Stone Age climate policy
Has there ever been a more useless environmental minister than Environmental Protection Administration Minister Wei Kuo-yen (魏國彥)?
While supporters for climate change action now include Britain’s Prince Charles, the cool new pope and even British entrepreneur Richard Branson — the head of a group of prominent businesspeople urging the world’s governments to set a clear target for making the global economy free of carbon emissions by mid-century — Wei claims that “the grand plan of global carbon reduction now seems to be a lost cause, with global warming the only possible outcome” simply because oil prices have dropped and therefore demand has increased (“Oil price effect on carbon concern,” Jan. 18, page 8).
Such a statement takes hands-off, laissez-faire, neo-liberal defeatism to new heights, or — rather — lows. Climate change mitigation, or, in other words, changing to a zero-carbon economy, is not a matter of the economy or oil prices, but of political will.
When ozone-layer busting chlorofluorocarbons threatened a planetary catastrophe in the 1980s, it was not price signals in the market, but a global treaty outlawing these chemicals combined with new technologies and substitute chemicals which avoided the impending disaster.
Climate expert Dana Nuccitelli recently said: “The reason that the worst possible consequences from acid rain, ozone depletion, pesticide pollution, and so forth weren’t realized is that we took action to mitigate those threats.

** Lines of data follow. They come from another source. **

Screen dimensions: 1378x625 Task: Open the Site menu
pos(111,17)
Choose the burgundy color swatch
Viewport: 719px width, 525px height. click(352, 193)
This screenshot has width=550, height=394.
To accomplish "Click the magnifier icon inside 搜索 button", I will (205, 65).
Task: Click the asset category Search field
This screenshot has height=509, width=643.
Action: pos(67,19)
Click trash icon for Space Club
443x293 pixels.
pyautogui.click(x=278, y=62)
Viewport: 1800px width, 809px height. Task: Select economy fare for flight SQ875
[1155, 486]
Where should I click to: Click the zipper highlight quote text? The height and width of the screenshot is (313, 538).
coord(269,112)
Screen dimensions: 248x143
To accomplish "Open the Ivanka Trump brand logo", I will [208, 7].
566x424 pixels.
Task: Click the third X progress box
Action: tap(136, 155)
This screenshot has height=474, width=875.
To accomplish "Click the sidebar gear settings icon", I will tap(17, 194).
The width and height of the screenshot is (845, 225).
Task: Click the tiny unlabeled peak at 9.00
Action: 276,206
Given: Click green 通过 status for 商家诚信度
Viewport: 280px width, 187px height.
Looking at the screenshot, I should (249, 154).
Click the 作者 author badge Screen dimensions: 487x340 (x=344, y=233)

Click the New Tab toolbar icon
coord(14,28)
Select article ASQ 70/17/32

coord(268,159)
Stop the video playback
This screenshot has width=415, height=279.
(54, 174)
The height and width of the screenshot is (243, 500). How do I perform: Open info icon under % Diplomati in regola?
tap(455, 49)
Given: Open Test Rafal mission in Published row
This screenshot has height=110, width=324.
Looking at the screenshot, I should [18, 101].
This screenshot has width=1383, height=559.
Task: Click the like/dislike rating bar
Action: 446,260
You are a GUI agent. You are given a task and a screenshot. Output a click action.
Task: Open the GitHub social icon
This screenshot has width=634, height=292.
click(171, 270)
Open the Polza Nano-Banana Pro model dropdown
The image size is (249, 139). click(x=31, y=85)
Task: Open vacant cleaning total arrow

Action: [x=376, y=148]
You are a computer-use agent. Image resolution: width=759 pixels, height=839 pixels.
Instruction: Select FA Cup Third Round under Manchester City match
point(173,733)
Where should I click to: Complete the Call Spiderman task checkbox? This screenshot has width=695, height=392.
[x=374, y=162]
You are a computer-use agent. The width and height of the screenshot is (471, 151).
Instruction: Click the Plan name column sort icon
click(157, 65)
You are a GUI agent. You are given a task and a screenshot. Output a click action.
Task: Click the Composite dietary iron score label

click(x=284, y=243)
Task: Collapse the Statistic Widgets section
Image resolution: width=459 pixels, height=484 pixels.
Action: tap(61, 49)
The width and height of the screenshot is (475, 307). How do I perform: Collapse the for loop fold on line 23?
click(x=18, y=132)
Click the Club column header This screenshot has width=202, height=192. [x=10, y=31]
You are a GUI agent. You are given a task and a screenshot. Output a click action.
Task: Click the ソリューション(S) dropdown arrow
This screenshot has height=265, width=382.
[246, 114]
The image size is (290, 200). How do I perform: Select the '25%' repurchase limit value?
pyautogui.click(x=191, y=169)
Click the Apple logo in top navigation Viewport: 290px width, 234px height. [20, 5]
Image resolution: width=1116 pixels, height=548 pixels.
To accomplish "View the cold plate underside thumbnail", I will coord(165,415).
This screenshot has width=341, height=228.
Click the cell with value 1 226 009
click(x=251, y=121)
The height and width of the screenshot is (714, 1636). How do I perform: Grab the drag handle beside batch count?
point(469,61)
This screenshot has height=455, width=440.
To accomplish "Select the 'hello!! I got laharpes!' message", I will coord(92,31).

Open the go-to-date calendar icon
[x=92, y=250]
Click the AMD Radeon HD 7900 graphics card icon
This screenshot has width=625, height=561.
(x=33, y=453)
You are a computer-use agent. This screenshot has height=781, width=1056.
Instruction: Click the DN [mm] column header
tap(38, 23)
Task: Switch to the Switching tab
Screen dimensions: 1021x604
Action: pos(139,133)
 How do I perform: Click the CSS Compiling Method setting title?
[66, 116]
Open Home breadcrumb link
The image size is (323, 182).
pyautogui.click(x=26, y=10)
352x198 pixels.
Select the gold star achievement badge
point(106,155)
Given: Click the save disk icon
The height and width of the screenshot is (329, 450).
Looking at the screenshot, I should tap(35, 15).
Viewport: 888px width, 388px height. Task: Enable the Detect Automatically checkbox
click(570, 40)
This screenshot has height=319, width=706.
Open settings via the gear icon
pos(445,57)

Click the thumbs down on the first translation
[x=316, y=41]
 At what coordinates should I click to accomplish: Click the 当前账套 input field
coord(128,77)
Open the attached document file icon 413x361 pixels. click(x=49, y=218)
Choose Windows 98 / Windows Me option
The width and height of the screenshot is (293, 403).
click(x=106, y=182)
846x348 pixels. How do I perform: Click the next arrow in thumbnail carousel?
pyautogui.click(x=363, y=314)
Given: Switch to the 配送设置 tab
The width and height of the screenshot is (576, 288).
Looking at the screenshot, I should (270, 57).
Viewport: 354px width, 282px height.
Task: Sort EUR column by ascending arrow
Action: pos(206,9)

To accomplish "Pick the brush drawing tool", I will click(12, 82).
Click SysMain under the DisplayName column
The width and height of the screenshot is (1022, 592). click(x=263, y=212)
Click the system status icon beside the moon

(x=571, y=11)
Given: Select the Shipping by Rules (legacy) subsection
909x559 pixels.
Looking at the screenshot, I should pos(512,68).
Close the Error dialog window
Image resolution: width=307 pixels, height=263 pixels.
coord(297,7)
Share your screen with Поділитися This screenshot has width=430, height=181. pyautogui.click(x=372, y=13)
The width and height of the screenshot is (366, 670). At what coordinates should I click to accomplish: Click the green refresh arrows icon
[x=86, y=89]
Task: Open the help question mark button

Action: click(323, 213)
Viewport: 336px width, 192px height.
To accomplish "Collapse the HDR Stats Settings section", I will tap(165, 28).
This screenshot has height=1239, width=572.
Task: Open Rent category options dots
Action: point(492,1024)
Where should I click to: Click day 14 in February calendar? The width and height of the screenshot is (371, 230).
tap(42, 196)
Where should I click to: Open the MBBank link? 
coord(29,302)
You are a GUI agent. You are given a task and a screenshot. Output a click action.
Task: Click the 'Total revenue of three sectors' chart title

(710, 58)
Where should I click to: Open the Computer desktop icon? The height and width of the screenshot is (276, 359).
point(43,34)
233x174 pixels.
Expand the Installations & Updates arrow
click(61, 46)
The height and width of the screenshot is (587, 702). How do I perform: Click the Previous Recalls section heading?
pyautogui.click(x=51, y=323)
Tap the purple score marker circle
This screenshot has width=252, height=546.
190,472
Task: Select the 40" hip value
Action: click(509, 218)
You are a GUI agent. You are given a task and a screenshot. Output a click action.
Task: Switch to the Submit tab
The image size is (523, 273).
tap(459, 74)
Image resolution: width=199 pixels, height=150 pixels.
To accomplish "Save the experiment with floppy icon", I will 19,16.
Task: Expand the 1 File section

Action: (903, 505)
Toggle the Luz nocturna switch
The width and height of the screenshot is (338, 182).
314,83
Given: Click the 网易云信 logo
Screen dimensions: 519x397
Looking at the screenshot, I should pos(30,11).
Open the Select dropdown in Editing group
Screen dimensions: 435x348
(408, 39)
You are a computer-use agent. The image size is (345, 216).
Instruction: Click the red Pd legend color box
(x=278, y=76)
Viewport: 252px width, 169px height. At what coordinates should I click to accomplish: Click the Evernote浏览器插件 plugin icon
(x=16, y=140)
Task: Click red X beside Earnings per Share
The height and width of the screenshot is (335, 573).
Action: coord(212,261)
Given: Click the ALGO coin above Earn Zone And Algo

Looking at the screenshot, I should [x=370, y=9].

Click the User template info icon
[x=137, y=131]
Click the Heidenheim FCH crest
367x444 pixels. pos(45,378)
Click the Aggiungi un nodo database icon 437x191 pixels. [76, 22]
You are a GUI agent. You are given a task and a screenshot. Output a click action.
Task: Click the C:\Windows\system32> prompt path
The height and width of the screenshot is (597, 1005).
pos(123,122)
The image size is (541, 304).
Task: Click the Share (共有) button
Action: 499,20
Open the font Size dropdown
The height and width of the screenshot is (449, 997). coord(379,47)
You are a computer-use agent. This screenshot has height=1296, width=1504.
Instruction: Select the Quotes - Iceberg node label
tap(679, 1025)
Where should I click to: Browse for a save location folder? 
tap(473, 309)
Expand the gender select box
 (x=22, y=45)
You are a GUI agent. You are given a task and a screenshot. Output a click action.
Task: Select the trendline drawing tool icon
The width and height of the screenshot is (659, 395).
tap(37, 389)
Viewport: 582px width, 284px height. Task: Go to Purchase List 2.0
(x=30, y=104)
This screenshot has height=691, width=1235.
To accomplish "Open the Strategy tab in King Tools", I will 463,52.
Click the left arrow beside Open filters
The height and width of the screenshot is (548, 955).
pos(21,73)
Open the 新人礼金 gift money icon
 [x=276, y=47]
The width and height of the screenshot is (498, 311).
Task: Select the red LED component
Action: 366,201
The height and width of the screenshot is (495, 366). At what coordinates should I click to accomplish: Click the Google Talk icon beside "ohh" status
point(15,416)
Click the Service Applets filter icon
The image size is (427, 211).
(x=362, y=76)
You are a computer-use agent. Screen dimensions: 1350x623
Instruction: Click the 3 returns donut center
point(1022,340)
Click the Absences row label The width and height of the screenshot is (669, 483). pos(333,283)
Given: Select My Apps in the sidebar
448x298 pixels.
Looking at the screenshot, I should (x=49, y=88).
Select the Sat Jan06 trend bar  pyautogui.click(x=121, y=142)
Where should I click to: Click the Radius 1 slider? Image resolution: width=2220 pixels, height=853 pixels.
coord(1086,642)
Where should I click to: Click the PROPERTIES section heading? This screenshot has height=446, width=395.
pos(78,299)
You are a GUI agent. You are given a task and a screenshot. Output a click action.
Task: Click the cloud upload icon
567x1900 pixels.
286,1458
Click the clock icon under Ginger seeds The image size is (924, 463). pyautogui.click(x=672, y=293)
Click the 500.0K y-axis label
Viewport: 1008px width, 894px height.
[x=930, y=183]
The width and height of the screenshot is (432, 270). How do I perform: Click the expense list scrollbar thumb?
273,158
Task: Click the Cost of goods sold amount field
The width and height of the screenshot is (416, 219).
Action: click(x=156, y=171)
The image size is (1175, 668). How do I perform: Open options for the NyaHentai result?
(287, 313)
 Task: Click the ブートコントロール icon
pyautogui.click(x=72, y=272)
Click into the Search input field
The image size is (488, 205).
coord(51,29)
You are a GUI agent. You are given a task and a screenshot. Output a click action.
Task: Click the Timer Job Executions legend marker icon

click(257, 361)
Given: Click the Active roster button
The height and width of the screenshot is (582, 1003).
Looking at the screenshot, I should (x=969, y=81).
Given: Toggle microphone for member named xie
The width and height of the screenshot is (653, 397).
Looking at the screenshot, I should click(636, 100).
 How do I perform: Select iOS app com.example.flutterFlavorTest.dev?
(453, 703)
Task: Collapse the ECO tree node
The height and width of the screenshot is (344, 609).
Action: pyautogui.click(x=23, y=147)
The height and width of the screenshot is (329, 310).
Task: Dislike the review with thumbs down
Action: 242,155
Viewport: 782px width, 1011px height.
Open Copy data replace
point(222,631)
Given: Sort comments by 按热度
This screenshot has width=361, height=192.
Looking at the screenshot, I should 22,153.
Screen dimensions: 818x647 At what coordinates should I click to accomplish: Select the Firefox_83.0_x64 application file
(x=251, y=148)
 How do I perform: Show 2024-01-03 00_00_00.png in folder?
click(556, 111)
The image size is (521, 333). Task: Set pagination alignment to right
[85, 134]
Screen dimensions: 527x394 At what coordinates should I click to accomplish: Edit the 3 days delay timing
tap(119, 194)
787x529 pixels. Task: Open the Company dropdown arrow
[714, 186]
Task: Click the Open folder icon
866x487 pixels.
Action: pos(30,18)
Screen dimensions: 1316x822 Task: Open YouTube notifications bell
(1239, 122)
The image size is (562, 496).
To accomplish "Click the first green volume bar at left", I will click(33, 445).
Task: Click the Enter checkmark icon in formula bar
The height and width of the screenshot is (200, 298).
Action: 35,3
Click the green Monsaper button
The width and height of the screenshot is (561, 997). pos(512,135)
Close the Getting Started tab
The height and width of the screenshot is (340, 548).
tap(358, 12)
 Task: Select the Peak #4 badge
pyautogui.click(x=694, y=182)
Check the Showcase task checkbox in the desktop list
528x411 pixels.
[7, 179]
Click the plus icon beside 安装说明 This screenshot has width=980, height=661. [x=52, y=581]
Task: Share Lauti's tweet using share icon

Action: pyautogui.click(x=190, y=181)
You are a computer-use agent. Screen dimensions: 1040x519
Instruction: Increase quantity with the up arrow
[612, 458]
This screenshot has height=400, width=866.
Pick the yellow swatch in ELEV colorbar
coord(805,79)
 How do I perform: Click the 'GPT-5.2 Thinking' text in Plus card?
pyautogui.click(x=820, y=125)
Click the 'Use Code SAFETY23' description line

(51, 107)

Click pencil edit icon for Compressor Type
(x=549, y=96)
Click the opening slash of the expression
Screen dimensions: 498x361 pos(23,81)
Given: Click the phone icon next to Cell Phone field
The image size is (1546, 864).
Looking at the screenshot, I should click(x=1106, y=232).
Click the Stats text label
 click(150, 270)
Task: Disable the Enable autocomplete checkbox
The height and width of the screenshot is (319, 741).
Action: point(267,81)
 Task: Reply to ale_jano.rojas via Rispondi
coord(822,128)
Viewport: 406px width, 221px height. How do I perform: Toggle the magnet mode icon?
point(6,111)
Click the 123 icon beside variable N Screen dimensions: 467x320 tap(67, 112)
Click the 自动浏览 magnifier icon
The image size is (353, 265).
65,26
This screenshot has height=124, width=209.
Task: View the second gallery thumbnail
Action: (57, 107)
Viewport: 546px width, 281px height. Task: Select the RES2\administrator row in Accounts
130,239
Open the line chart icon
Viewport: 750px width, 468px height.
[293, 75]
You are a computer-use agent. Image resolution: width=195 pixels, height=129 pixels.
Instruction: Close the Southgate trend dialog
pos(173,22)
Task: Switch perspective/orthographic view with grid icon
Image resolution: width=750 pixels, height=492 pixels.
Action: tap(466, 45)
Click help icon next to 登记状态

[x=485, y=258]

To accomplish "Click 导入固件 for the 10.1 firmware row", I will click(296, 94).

Specifically, we put a price on the pollutants that caused acid rain and ozone depletion, and regulated pesticide use. Those are precisely the solutions proposed to mitigate global warming” (http://tinyurl.com/ljvkprn).
In each case, scientific evidence led to political leadership, something sorely missing from the Chinese National Party’s (KMT) abysmal environmental track record (“No more excuses, Ma,” Sep. 21, 2014, page 8). So next time you run into Wei, pick up a rock and remind him that the Stone Age did not end because we ran out of rocks, but because new technologies were invented (“Renewables way forward,” Jul. 06, 2014, page 8).
Since “Taiwan is blessed with an abundance of renewable sources,” according to Tainan Mayor William Lai (賴清德) (“Energy talks unproductive,” Jan. 28, page 1), why do we not use new energy technologies together with environmentally enlightened policies to avoid planetary meltdown?